21 Jul 2014

21st July 2014

An old and impressive water mill looked positively medieval before restoration when it was still painted overall in Swedish red. Now it looks just like a modern block of flats!

Monday 21st 71-82F, 22-28C, windy, warm and sunny. Early cloud has cleared and the easterly wind is already gusting strongly. Just another [warm] day in paradise. My hip was hurting this morning and I am deaf from riding in yesterday's crosswind.

I watched large birds of prey having a scrap over the woods. The lower bird kept turning on its back to protect itself from each attack. Eventually one of them gave up and left the scene.

The harvest is well under way with bailing following on closely behind the exit of the grain transporters. The level of mechanisation is quite incredible and no doubt very costly. Except in manpower. It's odd how my early morning walks have increased my interest in the activities of the farmers. Cycling is more removed from direct exposure to everything but spray drift. Four miles where the buzzards fly.

Later, I rode straight into the wind to the shops then looped back by another, equally hilly route. I went into one supermarket with a list of six stock items and came back out empty handed. No stock! The "fresh" loaf of bread is already stale despite four days left of "best before" on the packaging. Alongside, was organic milk which was badly tainted by fruit juice. It was being "offered" for just over half price despite today's sell by date. A large, yellow sticker demanded "less food waste." 20 miles.

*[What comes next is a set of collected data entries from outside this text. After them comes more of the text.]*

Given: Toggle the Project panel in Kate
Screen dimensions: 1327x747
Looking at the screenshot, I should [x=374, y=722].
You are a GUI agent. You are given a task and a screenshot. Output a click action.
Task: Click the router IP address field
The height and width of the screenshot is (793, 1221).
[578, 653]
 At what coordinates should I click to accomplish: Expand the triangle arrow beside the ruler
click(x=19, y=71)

Tuesday 22nd 70-80F, 21-27C, light breeze, full sun and already warm at 7.30am. The summer weather continues. The wind should be slightly weaker today. Though not for long. It had already picked up within 20 minutes of starting my walk around the block. Which, contrary to usual meaning of the term, is almost all delightfully rural with fields stretching away into the distance on both sides of the road.

The few cottages and disused farmhouses, clustered around the ancient church and village pond, were enjoying an exuberant flying display by a couple of dozen swifts. Their extended, scimitar-like wings and greater size distinguishing them from the smaller and much "busier" swallows. The latter flap their wings almost constantly between violent twitches and changes of direction to capture their aerial prey.

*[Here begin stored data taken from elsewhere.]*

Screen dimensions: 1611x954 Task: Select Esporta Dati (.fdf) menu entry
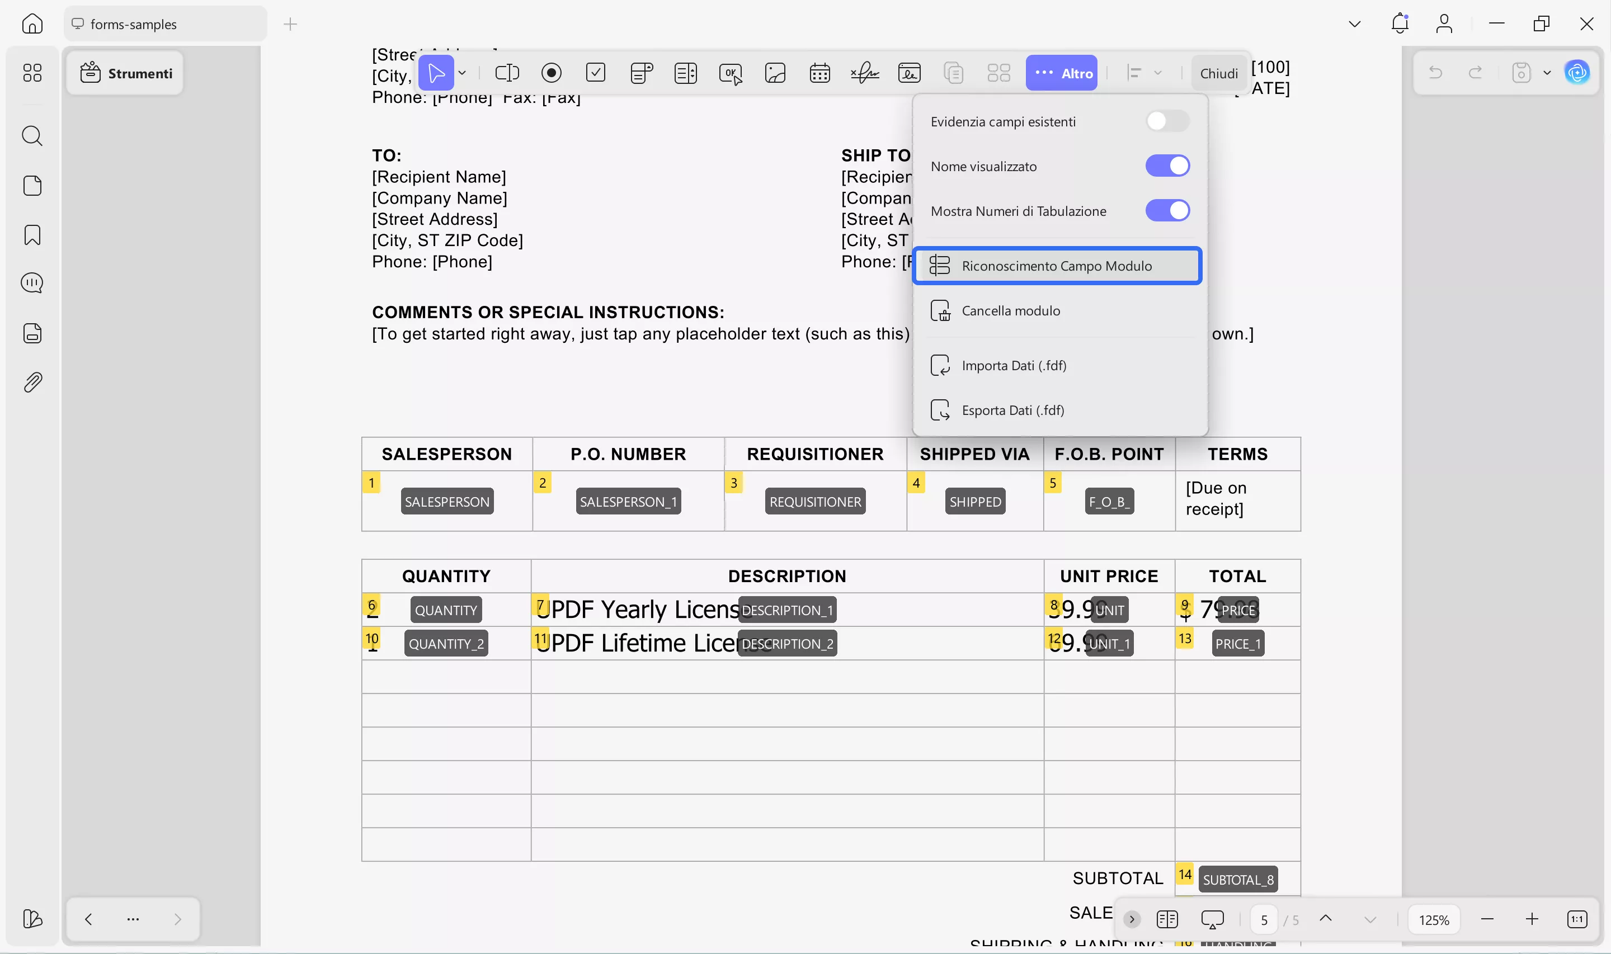tap(1013, 410)
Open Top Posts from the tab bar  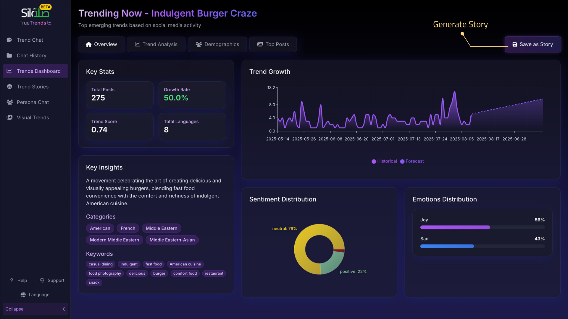(x=273, y=44)
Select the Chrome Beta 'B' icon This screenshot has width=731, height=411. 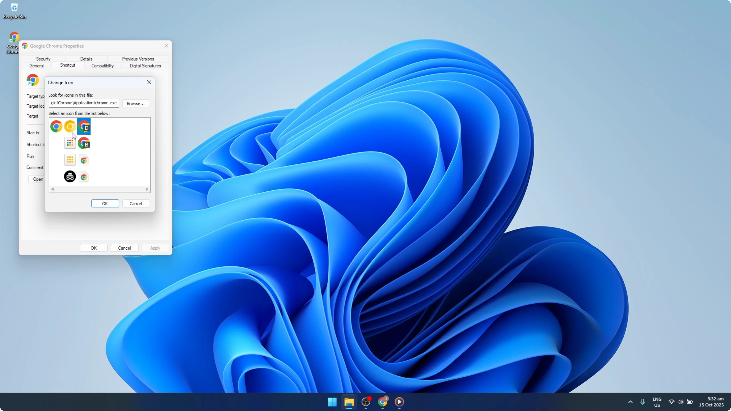click(84, 143)
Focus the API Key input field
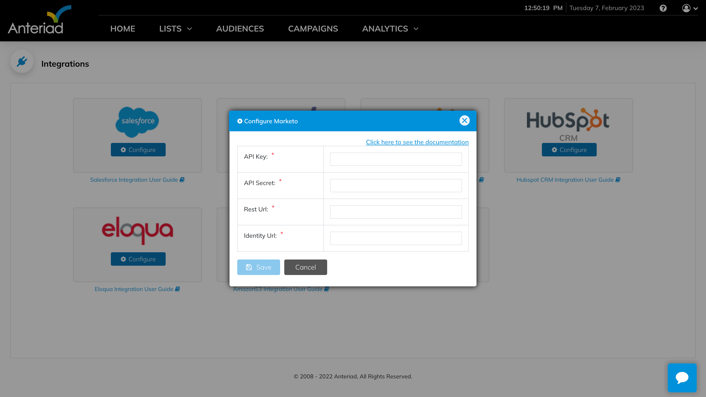The height and width of the screenshot is (397, 706). [395, 159]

These three miles, which I enjoyed on foot today, were once my normal daily route when I first started cycling "seriously" again. Though I ought to use the term loosely. A few short years ago I would thrash once around the triangle and return exhausted and in pain. My legs would then hurt for the rest of the day. Yet still I fooled myself that I was a real cyclist. If I was feeling really strong I would ride a longer, circular route of 5 miles. Headwinds would reduce me to a painful, 5mph crawl. It seems a long time ago now but my legs ached constantly back then.

I thought I was ordinarily fit, getting plenty of exercise at work, a couple of stone overweight and a non-smoker. I was drinking milk in litres per day [instead of black coffee] and eating far too many free Danish pastries in the canteen. My blood pressure bothered the doctor but I would not accept the offer of taking pills every day.

I was collecting old sports bikes and very dated racing bikes and MTBs at a fiver [£5 equiv] each from recycling stations and flea markets. The shed was packed with over 20 machines which were supposedly waiting for cannibalisation. Anything to build an even better "racing" bike. [Which I could not really afford new] I must have been tragically deluded to think that I was well on my way back to some teenage level of fitness in the saddle.

Suddenly I yearned for another tricycle. Like the vintage lightweight which I had once ridden with such enthusiasm in my youth. Fortunately and rather amazingly my brother in the UK quickly found me a Longstaff axle conversion set. I would never have found anything like a "proper" racing trike over here.

Now all my energy went into building a better trike from the untidy heap in the shed. Rather less energy went into slowly improving my fitness. Though I did ride the few, hilly miles to work now and then. Usually when the car was in for repairs. Most of my colleagues must have thought me mad to be riding a trike. Even one with slight pretensions to "racing" grandeur. The number of racing trikes in Denmark can probably be counted on one hand. Though one does see occasional recumbents.

Then all my elderly colleagues and I were sacked and our jobs sent straight to China and Russia. Or anywhere else where wages were low enough to improve the bottom line of the multinational which had just taken us over. Primarily to bleed us dry of decades of know-how in a uniquely specialised field. While I was forced to try and find new work at 63. With limited useful skills and even more limited Danish.

Rather than drive all over the countryside in the car I chose to ride my trike everywhere to seek employment. That was four years and 55,000 km ago. I seem to have settled on 11 stone, eat properly these days and my legs no longer ache all the time. I was fortunate to escape at 65 but have continued to ride most days. 

Another warm and windy ride for 10 miles. Several large birds of prey were soaring over the newly harvested fields. Seemingly oblivious to the roaring harvesters below but wary of an old fart on a tricycle passing over half a mile away. We must have had one hundred butterflies in the garden over the last few days. Echinacea, Oregano and Teazle seem to be most popular, flowering, food plants.